▶ _What is expected_
Edit the lines between the one containing "Click the Dashboard gauge icon" and the one containing "pos(31,148)", inclusive, so that "image size" becomes "screenshot dimensions" and nothing else changes. Give only those lines, without the pictures.

▶ _Given data_

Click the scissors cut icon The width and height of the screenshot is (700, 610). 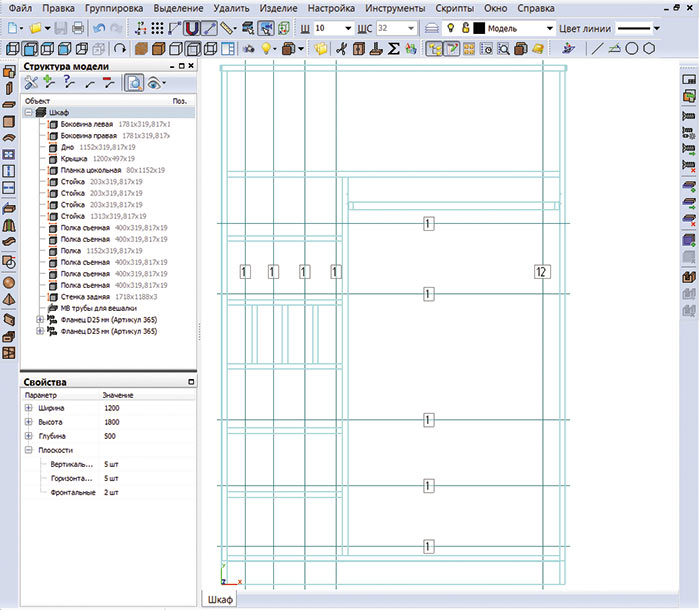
---
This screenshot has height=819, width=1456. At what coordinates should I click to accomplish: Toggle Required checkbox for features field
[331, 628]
...
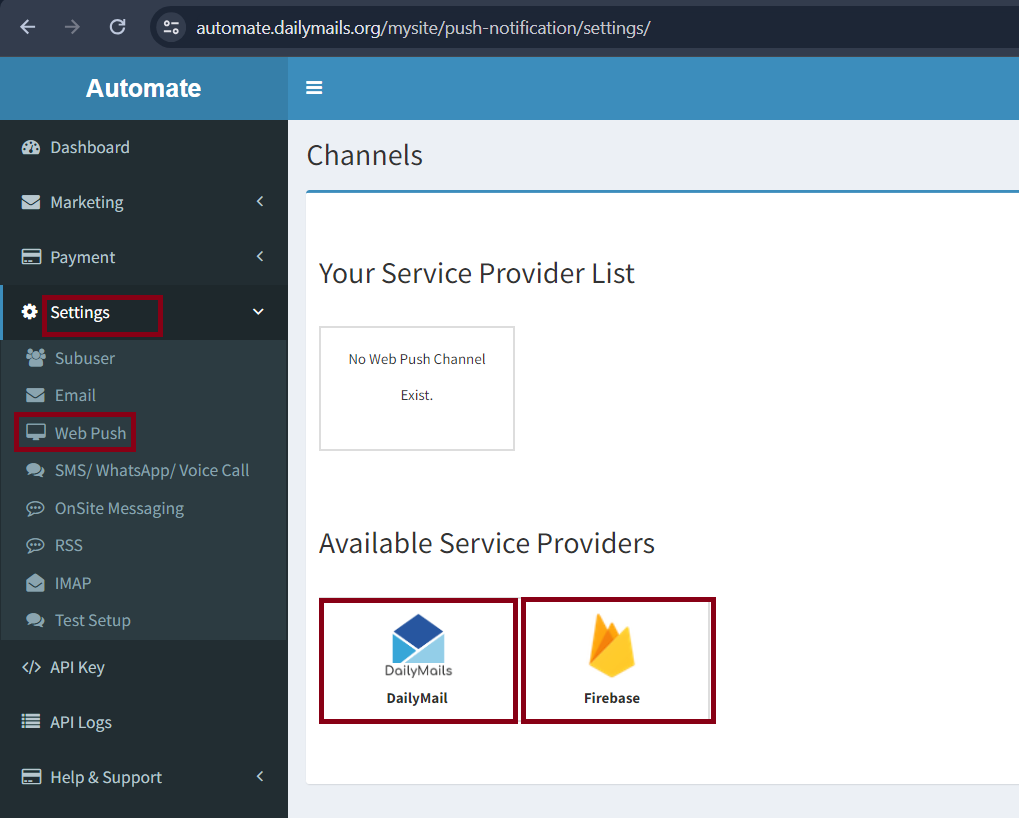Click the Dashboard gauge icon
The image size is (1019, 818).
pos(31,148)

▶ _Exercise result_
Click the Dashboard gauge icon
The screenshot dimensions is (1019, 818).
pos(31,148)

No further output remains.